I immediately stopped at the Dollar General on Main Street and bought (4) 32oz Gatorades which were consumed on site. I ran into Soleil who was talking with a thru-hiker from 2011 named Gumby. He's section hiking bits and pieces currently, and bought us a pizza as we sat and talked. A University of Central Florida from the same year I graduated from college in Orlando, we talked for a while and he offered us his car to run any errands. I thanked him profusely for the pizza and offer, and made my way to where I'd be spending the night. The Place (actual name of the establishment) is a large house run by the Methodist Church where hikers and Transcontinental bicyclists can spend the night in a bunk or tenting in the yard for a donation of $6. I set up my tent and was apprised by the caretaker, trail name Bayou, of the 2,000 someodd rules The Place has, then wandered up and down Main Street for a while. I again ran into Gumby and Soleil who invited me to go see a movie, an opportunity to feel human again, which of course I agreed to. I put on some deodorant as I'd yet to shower the 34 miles worth of grime off myself, and we headed out to see the new Captain America film. Afterwords we stopped by Wendy's for some fast food (it's so nice to eat something hot that doesn't require boiling water) and then returned to The Place around 10:30, way past 'hiker midnight' and subsequently my bedtime.

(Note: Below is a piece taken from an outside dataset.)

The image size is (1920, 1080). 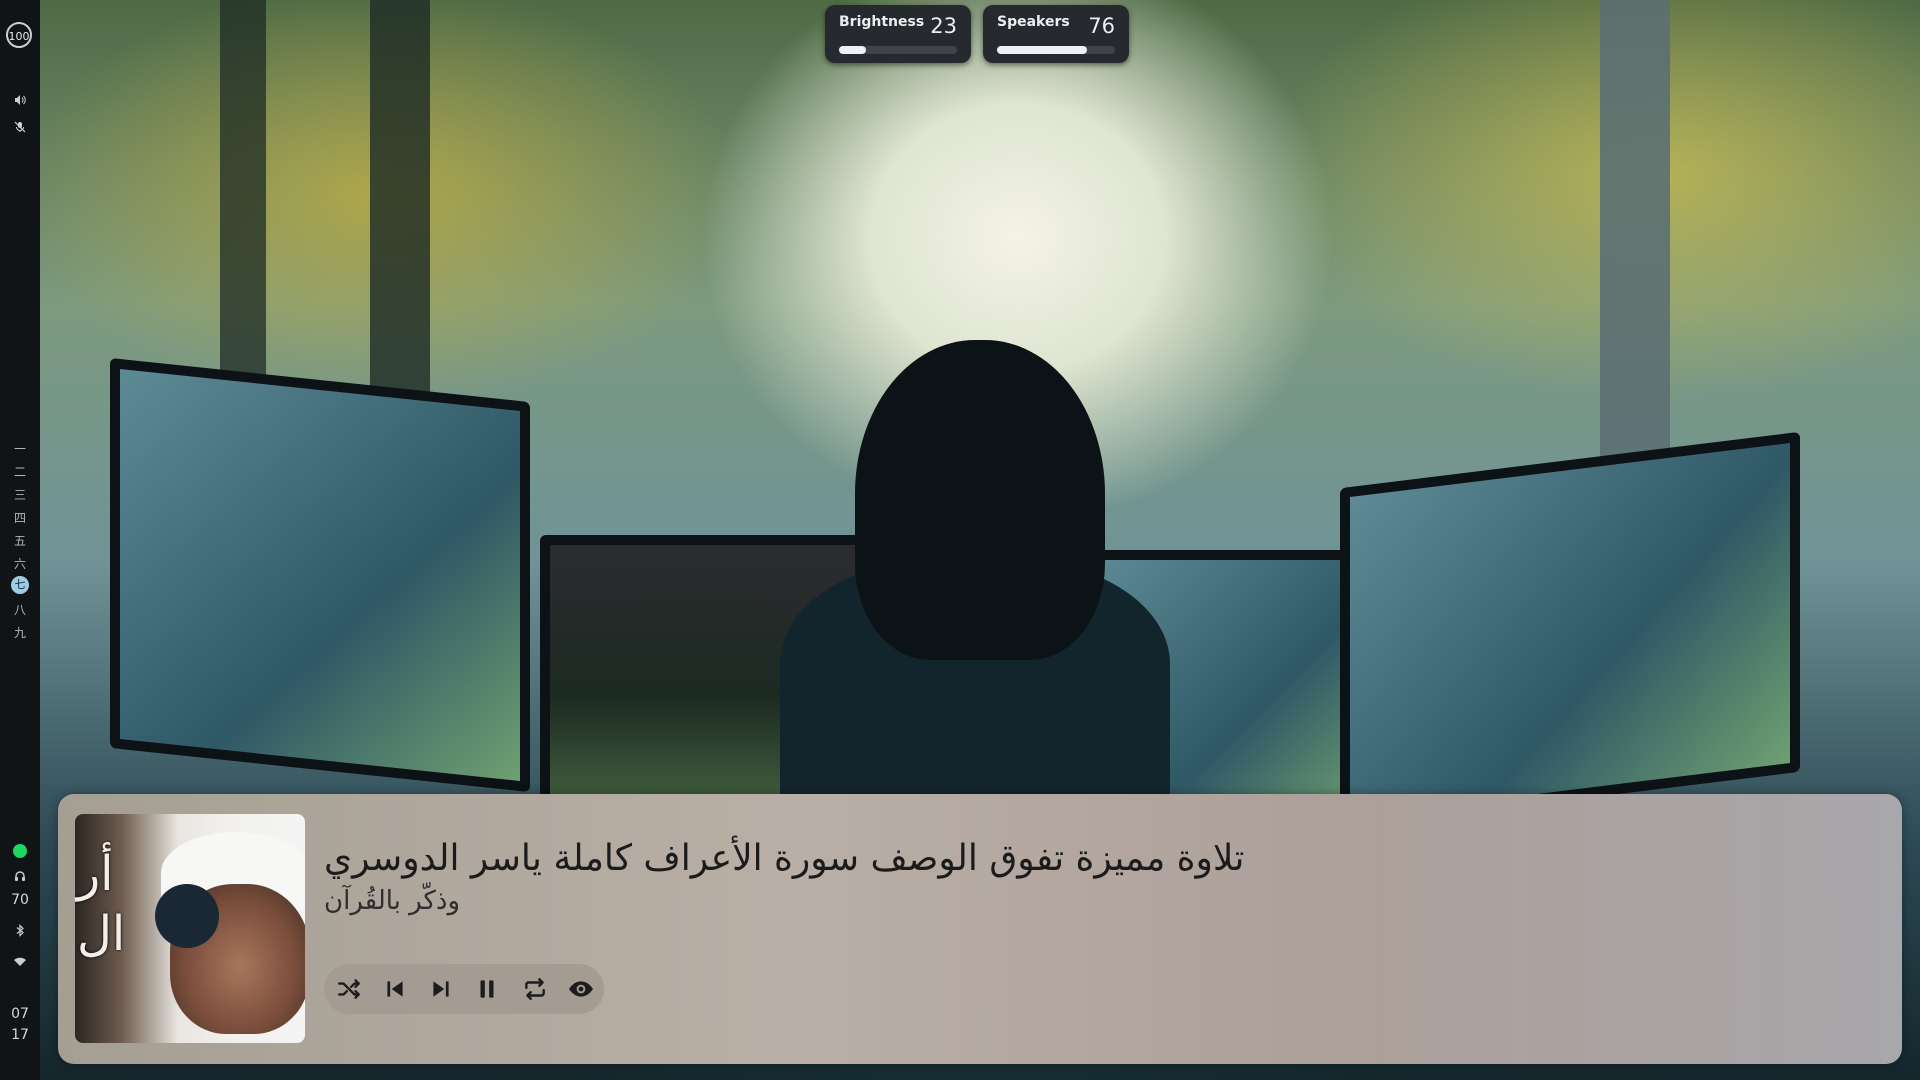 What do you see at coordinates (20, 564) in the screenshot?
I see `workspace-6: 六` at bounding box center [20, 564].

It was a crazy day. I doubt I'll ever walk that far again on this trip but who knows. I'm not in much pain, which is great to know. I think this is the ultimate proof that my 'trail legs' have been established. Today I walked just under 4x the distance I walked a month ago on my first day of hiking. I'll shower and get a good nights sleep, and celebrate my mileage by taking a Zero day tomorrow here in Damascus. It will be nice to just sit around with no purpose. Tuesday morning I'll pack up and head back into the mountains, with 1,700 miles or so still out in front of me, only attainable a mile at a time.
Whew. What a day. I'm still smiling.